## Your objective
Copy out all the lines of the data that hold the word "grid".

## Extracted records
·····
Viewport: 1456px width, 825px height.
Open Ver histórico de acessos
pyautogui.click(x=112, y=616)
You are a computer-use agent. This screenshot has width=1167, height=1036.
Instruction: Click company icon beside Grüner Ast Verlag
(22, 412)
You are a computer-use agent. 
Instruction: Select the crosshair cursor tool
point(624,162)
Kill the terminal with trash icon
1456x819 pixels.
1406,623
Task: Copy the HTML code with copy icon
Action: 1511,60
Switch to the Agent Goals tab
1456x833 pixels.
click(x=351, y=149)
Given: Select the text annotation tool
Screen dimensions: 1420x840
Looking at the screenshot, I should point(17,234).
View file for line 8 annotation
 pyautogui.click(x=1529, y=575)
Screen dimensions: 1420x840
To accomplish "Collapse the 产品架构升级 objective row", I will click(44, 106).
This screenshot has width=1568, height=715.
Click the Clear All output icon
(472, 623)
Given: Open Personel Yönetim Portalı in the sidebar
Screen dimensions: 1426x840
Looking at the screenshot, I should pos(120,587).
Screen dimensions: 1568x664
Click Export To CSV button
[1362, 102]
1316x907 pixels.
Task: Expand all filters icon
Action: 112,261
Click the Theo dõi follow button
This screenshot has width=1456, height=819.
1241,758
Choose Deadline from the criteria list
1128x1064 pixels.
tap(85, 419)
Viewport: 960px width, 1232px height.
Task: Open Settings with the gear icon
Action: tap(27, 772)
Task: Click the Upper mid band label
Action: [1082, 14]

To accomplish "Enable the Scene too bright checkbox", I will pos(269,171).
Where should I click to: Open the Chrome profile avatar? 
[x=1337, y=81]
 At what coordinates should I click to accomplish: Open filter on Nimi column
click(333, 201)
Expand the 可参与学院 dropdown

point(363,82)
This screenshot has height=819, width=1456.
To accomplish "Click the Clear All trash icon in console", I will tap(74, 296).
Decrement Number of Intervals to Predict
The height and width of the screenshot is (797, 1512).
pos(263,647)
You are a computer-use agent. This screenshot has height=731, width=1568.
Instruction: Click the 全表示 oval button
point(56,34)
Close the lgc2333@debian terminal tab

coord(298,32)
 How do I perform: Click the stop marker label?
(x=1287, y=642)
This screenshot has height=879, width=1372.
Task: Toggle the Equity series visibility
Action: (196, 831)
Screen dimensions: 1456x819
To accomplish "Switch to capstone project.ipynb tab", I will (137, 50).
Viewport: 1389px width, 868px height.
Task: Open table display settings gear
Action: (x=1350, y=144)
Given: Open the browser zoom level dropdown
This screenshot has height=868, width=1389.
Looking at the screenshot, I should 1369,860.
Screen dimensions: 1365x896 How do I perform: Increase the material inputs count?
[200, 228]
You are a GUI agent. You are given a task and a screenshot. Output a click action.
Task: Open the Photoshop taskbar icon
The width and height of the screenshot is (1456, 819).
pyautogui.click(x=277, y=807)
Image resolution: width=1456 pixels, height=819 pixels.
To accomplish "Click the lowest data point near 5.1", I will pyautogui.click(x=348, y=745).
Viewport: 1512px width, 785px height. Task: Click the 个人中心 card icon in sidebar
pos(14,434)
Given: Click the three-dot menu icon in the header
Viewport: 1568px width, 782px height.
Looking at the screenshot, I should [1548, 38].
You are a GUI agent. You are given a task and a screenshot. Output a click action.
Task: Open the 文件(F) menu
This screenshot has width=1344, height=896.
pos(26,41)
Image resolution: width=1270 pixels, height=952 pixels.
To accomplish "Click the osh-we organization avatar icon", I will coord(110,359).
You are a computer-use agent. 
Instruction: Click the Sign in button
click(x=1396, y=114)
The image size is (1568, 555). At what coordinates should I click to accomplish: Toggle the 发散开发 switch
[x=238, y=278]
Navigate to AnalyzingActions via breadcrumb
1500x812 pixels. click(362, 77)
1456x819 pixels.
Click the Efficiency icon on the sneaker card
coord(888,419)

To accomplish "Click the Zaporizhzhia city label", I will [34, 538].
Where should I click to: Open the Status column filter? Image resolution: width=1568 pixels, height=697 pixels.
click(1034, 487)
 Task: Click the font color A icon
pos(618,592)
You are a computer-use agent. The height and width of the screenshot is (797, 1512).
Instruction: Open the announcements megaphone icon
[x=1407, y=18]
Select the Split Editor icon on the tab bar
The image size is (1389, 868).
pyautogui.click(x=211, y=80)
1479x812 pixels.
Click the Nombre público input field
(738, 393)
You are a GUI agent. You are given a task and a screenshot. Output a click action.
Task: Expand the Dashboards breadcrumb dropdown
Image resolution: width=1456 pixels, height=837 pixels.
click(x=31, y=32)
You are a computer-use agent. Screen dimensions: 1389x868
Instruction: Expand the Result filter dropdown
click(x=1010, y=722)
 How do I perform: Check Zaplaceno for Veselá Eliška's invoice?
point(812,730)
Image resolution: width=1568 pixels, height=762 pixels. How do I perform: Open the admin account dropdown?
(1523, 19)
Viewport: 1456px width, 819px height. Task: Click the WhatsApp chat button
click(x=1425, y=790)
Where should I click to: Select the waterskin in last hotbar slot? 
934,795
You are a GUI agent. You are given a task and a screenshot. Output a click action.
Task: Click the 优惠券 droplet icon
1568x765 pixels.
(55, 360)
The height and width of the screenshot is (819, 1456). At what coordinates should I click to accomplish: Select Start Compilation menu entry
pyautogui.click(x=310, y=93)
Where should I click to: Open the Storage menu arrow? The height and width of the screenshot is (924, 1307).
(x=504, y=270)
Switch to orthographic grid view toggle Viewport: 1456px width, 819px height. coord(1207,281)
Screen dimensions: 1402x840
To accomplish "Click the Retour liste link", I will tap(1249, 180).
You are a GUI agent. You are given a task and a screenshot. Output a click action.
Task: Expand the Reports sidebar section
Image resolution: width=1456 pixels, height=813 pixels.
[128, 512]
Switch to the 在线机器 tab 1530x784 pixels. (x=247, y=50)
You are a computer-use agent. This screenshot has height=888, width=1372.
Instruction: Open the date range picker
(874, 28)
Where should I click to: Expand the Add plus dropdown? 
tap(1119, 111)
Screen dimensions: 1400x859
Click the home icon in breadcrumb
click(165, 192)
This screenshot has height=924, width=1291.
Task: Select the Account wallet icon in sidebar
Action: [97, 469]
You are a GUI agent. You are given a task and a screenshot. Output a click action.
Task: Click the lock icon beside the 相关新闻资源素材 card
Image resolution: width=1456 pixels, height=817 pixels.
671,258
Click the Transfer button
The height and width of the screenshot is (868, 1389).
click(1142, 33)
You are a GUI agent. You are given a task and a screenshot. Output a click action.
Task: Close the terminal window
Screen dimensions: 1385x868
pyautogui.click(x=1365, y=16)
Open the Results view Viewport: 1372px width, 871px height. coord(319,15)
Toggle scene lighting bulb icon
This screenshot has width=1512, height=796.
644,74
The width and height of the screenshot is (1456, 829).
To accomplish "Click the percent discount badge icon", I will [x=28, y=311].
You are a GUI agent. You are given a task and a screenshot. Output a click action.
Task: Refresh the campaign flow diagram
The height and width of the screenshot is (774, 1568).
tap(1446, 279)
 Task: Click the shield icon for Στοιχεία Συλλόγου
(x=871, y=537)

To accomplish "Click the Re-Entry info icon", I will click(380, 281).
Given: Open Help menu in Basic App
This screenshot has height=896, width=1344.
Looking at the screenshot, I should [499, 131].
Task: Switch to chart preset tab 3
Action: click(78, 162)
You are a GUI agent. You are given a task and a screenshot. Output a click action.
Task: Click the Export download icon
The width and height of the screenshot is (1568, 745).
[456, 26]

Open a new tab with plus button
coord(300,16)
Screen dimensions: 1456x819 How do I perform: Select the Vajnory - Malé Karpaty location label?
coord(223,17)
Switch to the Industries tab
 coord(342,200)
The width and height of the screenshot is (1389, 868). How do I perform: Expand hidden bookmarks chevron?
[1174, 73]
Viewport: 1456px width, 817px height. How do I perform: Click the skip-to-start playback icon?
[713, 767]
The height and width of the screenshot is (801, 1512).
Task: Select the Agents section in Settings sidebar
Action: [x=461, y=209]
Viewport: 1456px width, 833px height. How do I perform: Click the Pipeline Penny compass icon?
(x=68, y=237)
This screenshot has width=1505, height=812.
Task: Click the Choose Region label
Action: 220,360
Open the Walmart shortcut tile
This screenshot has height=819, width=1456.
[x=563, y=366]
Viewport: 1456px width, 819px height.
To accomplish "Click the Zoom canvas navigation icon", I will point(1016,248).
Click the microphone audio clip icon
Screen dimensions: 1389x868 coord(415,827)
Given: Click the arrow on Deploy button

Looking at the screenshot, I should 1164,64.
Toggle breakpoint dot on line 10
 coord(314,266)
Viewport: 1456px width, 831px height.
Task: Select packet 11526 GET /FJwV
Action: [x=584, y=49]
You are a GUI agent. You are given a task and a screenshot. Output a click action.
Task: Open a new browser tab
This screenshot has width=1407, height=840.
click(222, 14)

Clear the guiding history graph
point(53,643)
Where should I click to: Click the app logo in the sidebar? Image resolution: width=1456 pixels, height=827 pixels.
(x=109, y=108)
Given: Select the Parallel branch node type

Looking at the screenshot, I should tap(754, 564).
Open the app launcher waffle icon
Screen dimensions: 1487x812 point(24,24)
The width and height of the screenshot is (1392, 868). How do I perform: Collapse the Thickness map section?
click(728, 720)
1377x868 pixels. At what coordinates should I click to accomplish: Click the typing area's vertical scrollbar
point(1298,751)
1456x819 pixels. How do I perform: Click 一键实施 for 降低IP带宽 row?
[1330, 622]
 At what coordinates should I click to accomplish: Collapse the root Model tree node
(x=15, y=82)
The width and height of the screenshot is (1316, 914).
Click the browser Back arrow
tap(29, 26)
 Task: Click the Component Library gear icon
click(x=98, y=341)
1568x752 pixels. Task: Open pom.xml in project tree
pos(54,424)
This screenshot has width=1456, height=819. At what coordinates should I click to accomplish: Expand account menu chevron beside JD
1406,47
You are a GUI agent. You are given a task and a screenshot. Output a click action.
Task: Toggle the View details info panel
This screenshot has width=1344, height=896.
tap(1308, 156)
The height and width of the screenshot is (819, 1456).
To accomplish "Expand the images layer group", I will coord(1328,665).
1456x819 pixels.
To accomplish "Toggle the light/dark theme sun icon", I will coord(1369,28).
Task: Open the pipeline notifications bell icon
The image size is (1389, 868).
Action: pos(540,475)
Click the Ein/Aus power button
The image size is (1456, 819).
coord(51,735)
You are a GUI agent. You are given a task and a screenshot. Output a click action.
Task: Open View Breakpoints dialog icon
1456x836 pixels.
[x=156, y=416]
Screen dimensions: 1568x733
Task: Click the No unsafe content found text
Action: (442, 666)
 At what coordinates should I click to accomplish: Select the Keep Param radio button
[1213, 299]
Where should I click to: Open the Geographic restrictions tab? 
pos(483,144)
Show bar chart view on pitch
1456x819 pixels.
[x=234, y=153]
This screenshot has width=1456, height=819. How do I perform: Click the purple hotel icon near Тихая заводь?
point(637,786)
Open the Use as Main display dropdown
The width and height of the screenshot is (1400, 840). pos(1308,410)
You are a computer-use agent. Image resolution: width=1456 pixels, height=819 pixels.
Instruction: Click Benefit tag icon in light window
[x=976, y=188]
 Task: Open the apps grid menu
·····
## Solution to the problem
Switch to orthographic grid view toggle Viewport: 1456px width, 819px height. coord(1207,281)
 Task: Open the apps grid menu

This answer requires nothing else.